## [Instruksi Tugas A]
Sebutkan semua nama tempat yang muncul dalam teks tentang kesedihan dan kisah murid Emaus.
## [Instruksi Tugas B]
Teruskan teks tentang kesedihan dan kisah murid Emaus mulai setelah kalimat terakhirnya.

## [Teks]
----------------

Kesedihan merampas makna dan semangat hidup, mengubahnya menjadi perjalanan tanpa arah dan makna. Pengalaman terkini ini mengingatkan kita pada kisah terkenal dalam Injil Lukas (24:13-29) tentang dua murid Emaus. Kecewa dan putus asa, mereka meninggalkan Yerusalem, meninggalkan harapan yang mereka miliki terhadap Yesus, yang telah disalibkan dan dikuburkan. Dalam ayat pembuka, kisah ini menyajikan paradigma kesedihan manusia: akhir tujuan yang terhadapnya begitu banyak energi telah mereka curahkan, kehancuran dari apa yang tampaknya menjadi esensi hidup mereka. Harapan mereka pupus; kehancuran telah menguasai hati mereka. Segalanya hancur dalam waktu yang sangat singkat, antara Jumat dan Sabtu, dalam rangkaian peristiwa yang dramatis.

 

Paradoks ini sungguh simbolis: perjalanan menyedihkan menuju kekalahan dan kembali ke kehidupan biasa ini terjadi di hari yang sama dengan kemenangan terang, Paskah yang telah digenapi sepenuhnya. Kedua murid itu membelakangi Golgota, pada pemandangan salib yang mengerikan, yang masih terpatri di mata dan hati mereka. Rasanya semuanya telah sirna. Mereka harus kembali ke kehidupan lama mereka, tidak mencolok dan berharap tidak dikenali.

----------------

## [Informasi yang Diberikan]

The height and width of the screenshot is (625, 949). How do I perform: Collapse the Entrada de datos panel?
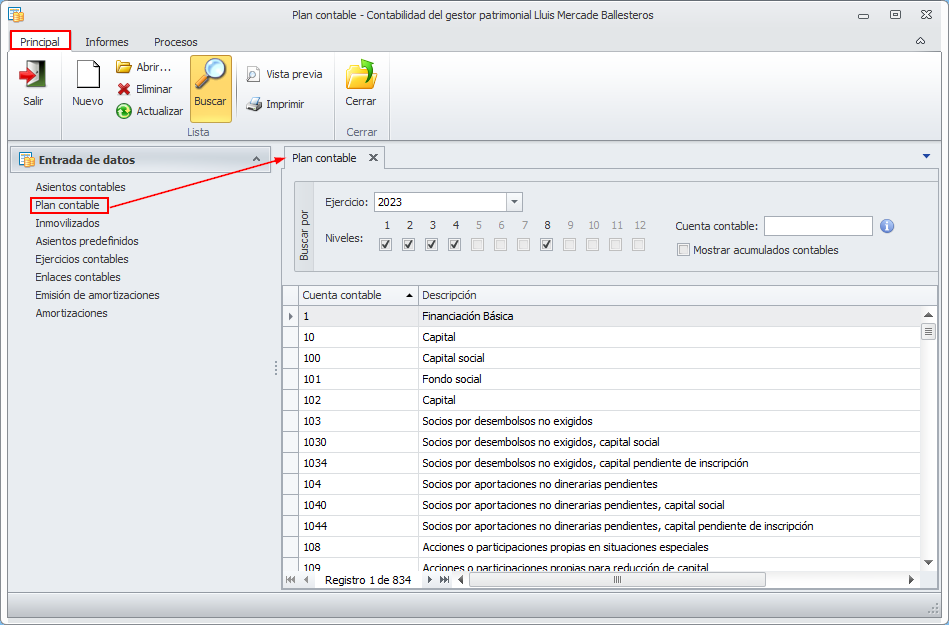click(256, 159)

----------------

## [Jawaban Latihan A]
Emaus, Yerusalem, Golgota

## [Jawaban Latihan B]
Pada suatu ketika, seorang musafir bergabung dengan kedua murid itu, mungkin salah satu dari banyak peziarah yang telah pergi ke Yerusalem untuk merayakan Paskah. Ia adalah Yesus yang telah bangkit, tetapi mereka tidak mengenali-Nya. Kesedihan mengaburkan pandangan mereka, menyingkirkan janji yang telah diucapkan Sang Guru beberapa kali: bahwa Ia akan dibunuh dan pada hari ketiga Ia akan bangkit kembali. Orang asing itu mendekat dan menunjukkan minat pada apa yang mereka bicarakan. Teks mengatakan bahwa keduanya "berhenti dengan muka muram" (Luk 24:17). Kata sifat bahasa Yunani ini digunakan untuk menggambarkan kesedihan yang mendalam: kelumpuhan jiwa tampak jelas di wajah mereka.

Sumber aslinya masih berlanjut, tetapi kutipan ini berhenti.